DESCRIPTION OF THE TASK: Can you reproduce every line of the material below, character for character and with nothing left out?

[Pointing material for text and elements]
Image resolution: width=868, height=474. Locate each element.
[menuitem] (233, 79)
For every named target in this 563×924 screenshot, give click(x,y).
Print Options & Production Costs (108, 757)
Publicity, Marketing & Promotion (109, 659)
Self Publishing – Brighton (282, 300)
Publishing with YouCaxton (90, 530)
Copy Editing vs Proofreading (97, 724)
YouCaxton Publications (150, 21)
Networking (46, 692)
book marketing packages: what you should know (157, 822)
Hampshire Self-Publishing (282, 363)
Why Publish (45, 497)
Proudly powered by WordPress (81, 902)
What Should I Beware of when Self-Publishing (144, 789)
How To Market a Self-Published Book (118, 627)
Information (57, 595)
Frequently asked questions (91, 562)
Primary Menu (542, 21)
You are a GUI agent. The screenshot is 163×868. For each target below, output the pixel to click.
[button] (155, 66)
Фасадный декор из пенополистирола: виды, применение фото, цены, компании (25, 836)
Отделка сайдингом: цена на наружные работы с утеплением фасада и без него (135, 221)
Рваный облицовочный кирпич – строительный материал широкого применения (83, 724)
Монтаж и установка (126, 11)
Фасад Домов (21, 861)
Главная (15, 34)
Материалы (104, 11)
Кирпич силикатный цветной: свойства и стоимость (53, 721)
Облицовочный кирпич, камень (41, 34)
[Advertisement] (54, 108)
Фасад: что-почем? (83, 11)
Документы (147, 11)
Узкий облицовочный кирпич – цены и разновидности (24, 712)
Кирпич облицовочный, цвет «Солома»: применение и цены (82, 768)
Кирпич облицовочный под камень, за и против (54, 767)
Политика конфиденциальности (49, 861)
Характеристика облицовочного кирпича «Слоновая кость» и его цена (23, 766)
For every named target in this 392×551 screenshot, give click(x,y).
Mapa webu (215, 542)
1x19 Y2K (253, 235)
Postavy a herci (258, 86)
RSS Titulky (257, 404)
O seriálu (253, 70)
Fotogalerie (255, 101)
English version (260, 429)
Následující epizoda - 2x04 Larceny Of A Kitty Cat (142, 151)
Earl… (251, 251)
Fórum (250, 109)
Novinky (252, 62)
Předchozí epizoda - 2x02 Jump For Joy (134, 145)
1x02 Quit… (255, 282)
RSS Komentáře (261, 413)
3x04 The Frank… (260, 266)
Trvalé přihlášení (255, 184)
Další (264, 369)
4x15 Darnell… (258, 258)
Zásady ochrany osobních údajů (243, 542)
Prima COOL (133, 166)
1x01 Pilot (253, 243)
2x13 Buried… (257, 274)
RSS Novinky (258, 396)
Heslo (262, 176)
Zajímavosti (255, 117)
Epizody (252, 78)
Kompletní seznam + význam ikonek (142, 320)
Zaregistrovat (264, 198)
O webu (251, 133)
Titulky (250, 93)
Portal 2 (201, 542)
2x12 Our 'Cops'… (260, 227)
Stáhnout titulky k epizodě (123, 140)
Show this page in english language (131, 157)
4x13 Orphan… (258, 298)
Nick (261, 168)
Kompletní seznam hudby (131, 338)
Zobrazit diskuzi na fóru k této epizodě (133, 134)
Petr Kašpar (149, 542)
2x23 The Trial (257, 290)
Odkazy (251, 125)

TASK ANSWER:
Image resolution: width=868, height=474. Locate each element.
[menuitem] (233, 79)
For every named target in this 563×924 screenshot, give click(x,y).
Print Options & Production Costs (108, 757)
Publicity, Marketing & Promotion (109, 659)
Self Publishing – Brighton (282, 300)
Publishing with YouCaxton (90, 530)
Copy Editing vs Proofreading (97, 724)
YouCaxton Publications (150, 21)
Networking (46, 692)
book marketing packages: what you should know (157, 822)
Hampshire Self-Publishing (282, 363)
Why Publish (45, 497)
Proudly powered by WordPress (81, 902)
What Should I Beware of when Self-Publishing (144, 789)
How To Market a Self-Published Book (118, 627)
Information (57, 595)
Frequently asked questions (91, 562)
Primary Menu (542, 21)
You are a GUI agent. The screenshot is 163×868. For each target below, output the pixel to click.
[button] (155, 66)
Фасадный декор из пенополистирола: виды, применение фото, цены, компании (25, 836)
Отделка сайдингом: цена на наружные работы с утеплением фасада и без него (135, 221)
Рваный облицовочный кирпич – строительный материал широкого применения (83, 724)
Монтаж и установка (126, 11)
Фасад Домов (21, 861)
Главная (15, 34)
Материалы (104, 11)
Кирпич силикатный цветной: свойства и стоимость (53, 721)
Облицовочный кирпич, камень (41, 34)
[Advertisement] (54, 108)
Фасад: что-почем? (83, 11)
Документы (147, 11)
Узкий облицовочный кирпич – цены и разновидности (24, 712)
Кирпич облицовочный, цвет «Солома»: применение и цены (82, 768)
Кирпич облицовочный под камень, за и против (54, 767)
Политика конфиденциальности (49, 861)
Характеристика облицовочного кирпича «Слоновая кость» и его цена (23, 766)
For every named target in this 392×551 screenshot, give click(x,y).
Mapa webu (215, 542)
1x19 Y2K (253, 235)
Postavy a herci (258, 86)
RSS Titulky (257, 404)
O seriálu (253, 70)
Fotogalerie (255, 101)
English version (260, 429)
Následující epizoda - 2x04 Larceny Of A Kitty Cat (142, 151)
Earl… (251, 251)
Fórum (250, 109)
Novinky (252, 62)
Předchozí epizoda - 2x02 Jump For Joy (134, 145)
1x02 Quit… (255, 282)
RSS Komentáře (261, 413)
3x04 The Frank… (260, 266)
Trvalé přihlášení (255, 184)
Další (264, 369)
4x15 Darnell… (258, 258)
Zásady ochrany osobních údajů (243, 542)
Prima COOL (133, 166)
1x01 Pilot (253, 243)
2x13 Buried… (257, 274)
RSS Novinky (258, 396)
Heslo (262, 176)
Zajímavosti (255, 117)
Epizody (252, 78)
Kompletní seznam + význam ikonek (142, 320)
Zaregistrovat (264, 198)
O webu (251, 133)
Titulky (250, 93)
Portal 2 (201, 542)
2x12 Our 'Cops'… (260, 227)
Stáhnout titulky k epizodě (123, 140)
Show this page in english language (131, 157)
4x13 Orphan… (258, 298)
Nick (261, 168)
Kompletní seznam hudby (131, 338)
Zobrazit diskuzi na fóru k této epizodě (133, 134)
Petr Kašpar (149, 542)
2x23 The Trial (257, 290)
Odkazy (251, 125)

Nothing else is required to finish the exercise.